Problem to solve: Copy each line of the records below that mentions the word "computer".
[The input Boundary: Start]
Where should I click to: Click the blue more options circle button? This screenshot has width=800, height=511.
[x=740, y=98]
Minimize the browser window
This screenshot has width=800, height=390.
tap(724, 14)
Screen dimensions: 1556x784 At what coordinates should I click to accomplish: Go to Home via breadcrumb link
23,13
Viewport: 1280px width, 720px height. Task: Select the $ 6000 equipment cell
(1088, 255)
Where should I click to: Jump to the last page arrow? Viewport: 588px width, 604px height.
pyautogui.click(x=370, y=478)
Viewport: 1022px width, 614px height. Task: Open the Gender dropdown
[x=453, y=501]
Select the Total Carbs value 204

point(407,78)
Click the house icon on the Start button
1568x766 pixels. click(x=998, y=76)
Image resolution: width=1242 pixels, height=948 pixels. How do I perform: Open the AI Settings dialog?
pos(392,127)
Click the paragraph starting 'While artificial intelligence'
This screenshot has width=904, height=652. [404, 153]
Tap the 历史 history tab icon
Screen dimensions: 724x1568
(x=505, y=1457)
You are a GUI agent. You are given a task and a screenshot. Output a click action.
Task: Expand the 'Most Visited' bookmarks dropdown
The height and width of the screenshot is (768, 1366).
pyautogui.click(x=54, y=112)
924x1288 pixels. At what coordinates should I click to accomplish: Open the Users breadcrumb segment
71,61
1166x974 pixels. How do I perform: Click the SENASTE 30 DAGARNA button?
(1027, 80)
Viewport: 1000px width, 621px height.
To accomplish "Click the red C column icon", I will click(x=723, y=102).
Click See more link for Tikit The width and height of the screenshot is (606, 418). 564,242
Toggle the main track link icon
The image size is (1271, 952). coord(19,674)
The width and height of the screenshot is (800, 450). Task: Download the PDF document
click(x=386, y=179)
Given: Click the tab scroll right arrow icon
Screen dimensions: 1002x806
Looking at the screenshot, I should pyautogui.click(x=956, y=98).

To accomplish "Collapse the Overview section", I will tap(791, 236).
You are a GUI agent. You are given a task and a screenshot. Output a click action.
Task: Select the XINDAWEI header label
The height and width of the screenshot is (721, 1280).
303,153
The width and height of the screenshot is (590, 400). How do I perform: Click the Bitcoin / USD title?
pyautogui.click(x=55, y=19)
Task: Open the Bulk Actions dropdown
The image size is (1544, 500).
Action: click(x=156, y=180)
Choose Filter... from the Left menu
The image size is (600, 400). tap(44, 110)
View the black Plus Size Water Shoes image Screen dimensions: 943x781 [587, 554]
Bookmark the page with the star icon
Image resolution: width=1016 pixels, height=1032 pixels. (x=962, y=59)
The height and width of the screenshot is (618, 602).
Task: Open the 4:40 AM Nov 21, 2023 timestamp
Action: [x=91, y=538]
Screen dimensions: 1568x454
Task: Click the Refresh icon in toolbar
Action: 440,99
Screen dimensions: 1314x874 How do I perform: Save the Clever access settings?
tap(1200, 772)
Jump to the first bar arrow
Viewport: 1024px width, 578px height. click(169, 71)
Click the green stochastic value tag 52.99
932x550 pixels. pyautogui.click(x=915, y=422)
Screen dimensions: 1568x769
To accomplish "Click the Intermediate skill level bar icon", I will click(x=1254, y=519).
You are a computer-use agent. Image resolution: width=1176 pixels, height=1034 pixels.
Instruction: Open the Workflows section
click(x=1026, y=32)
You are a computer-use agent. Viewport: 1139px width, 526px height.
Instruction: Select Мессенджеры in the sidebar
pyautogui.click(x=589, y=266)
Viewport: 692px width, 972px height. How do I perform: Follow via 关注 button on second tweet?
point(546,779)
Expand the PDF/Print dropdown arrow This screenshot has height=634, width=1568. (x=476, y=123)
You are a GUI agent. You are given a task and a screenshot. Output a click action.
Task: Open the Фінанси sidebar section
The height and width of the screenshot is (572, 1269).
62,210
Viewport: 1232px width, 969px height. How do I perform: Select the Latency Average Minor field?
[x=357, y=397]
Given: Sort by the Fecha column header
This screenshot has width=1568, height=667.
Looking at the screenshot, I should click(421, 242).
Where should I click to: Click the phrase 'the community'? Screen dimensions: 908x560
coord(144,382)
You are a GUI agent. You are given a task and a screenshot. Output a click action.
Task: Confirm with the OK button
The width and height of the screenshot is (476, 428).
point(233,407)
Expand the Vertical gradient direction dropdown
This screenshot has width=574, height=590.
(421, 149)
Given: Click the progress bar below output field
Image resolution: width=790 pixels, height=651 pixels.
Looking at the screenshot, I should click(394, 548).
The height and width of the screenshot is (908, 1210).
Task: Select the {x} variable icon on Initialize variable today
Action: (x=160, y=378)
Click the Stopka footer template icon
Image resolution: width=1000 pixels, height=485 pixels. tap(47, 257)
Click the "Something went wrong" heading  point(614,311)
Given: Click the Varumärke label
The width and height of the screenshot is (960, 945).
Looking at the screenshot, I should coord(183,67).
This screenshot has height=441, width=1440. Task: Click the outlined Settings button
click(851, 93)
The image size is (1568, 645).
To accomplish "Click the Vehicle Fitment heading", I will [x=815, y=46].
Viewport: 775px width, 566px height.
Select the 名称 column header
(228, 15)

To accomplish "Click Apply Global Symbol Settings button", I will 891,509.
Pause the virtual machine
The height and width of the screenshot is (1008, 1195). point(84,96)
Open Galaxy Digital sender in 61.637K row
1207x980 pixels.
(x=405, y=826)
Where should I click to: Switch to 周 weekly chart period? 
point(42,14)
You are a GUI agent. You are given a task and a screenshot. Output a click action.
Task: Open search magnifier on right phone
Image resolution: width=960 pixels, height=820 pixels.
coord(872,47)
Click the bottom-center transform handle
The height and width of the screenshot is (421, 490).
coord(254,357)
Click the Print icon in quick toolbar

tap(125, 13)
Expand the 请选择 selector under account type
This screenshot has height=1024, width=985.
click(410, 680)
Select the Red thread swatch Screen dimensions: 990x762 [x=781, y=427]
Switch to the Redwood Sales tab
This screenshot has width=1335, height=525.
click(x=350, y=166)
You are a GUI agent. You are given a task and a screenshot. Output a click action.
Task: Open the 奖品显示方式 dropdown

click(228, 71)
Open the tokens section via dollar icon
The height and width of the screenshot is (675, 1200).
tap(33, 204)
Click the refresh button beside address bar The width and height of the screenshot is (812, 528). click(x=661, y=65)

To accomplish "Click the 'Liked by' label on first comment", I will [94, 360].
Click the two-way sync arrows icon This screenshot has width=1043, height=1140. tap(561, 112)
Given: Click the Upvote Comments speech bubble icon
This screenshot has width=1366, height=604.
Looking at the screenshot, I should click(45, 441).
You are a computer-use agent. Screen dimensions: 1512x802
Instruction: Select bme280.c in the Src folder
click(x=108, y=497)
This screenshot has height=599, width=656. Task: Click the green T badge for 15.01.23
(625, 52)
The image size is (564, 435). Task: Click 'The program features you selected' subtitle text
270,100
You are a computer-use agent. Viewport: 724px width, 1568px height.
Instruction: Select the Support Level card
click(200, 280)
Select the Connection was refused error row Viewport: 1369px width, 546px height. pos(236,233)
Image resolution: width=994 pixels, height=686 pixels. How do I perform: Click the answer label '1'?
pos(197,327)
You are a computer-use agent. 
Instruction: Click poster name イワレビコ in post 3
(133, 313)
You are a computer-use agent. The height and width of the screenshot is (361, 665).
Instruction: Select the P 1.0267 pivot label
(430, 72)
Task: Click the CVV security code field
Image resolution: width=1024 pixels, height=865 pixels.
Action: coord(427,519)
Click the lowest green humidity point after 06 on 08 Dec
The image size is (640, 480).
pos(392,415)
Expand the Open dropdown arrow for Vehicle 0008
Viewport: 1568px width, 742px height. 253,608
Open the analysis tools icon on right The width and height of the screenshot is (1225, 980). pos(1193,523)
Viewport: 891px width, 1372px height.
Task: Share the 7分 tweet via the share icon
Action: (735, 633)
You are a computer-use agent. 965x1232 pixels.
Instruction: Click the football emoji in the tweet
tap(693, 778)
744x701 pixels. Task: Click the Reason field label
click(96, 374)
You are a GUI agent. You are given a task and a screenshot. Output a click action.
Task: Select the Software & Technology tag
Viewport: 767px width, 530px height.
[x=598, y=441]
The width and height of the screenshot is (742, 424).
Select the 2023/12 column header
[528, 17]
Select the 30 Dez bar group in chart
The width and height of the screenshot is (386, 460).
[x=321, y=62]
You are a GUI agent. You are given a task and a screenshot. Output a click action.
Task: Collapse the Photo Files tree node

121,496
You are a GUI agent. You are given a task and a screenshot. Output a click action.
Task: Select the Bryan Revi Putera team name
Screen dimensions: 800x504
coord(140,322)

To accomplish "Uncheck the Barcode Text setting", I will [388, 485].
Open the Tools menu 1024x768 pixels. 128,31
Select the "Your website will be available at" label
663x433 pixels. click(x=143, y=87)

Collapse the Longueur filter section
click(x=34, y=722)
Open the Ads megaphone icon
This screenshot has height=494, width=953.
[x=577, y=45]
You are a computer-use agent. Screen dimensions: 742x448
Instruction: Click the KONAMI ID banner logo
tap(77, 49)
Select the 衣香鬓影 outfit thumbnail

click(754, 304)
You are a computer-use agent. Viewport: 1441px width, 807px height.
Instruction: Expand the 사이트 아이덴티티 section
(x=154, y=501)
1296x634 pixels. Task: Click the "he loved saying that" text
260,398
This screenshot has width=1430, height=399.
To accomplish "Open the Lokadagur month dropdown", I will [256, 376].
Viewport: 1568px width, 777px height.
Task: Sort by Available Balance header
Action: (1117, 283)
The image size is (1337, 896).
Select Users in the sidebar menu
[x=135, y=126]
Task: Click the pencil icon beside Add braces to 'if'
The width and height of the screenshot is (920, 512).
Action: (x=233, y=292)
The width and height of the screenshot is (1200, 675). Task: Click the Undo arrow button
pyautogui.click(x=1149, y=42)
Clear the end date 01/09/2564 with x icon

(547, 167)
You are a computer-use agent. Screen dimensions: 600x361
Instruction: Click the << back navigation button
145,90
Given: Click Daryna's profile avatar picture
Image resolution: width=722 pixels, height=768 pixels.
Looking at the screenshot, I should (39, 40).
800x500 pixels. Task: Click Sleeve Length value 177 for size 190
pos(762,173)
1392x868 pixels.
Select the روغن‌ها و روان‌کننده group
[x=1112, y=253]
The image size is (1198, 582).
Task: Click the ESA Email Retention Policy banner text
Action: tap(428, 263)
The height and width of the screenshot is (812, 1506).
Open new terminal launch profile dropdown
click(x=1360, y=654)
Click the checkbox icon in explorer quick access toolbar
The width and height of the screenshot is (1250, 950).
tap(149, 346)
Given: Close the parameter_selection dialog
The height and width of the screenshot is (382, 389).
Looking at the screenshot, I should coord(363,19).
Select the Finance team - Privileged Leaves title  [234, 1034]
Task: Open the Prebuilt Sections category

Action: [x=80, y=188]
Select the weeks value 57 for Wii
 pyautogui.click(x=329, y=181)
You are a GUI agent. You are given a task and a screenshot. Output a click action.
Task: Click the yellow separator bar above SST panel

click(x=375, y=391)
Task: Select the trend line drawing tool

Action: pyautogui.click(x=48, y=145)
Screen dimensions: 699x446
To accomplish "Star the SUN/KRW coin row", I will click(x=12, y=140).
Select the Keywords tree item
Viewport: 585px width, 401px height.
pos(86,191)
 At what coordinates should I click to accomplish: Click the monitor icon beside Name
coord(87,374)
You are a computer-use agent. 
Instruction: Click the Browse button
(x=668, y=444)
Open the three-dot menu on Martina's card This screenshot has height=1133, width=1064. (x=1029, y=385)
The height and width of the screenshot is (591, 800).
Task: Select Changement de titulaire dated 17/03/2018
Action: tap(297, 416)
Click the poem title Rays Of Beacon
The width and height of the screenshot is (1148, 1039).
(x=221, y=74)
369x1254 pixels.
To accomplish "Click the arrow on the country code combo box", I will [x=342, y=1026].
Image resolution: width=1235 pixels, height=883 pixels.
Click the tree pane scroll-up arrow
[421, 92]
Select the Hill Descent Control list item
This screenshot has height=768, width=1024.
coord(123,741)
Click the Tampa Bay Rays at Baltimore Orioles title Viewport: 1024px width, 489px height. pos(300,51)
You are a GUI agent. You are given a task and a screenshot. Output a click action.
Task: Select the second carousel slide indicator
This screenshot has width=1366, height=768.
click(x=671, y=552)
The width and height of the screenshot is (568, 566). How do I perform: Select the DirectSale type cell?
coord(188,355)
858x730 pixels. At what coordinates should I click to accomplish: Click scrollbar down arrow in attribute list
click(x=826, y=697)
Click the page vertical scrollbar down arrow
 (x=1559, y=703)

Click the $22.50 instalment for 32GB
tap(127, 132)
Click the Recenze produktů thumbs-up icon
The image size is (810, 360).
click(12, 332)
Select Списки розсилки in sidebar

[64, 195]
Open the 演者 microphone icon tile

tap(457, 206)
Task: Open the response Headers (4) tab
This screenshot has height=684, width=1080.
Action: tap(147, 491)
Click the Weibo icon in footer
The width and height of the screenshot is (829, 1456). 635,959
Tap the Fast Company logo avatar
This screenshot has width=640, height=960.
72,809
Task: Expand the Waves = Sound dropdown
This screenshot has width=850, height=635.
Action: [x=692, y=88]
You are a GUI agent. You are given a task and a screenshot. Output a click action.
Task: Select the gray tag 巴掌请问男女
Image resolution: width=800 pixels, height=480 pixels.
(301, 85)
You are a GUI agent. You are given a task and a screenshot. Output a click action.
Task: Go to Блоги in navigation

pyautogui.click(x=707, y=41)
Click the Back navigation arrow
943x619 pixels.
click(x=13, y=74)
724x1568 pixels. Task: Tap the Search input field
[The input Boundary: End]
Result below:
You are a computer-use agent. Image resolution: width=1176 pixels, height=1034 pixels.
You are a computer-use agent. Viewport: 1139px width, 526px height.
You are a computer-use agent. Screen dimensions: 1512x802
You are a computer-use agent. Viewport: 724px width, 1568px height.
You are a computer-use agent. 
You are a computer-use agent. The height and width of the screenshot is (361, 665).
You are a computer-use agent. 965x1232 pixels.
You are a computer-use agent. Screen dimensions: 742x448
You are a computer-use agent. Viewport: 1441px width, 807px height.
You are a computer-use agent. Screen dimensions: 600x361
You are a computer-use agent. 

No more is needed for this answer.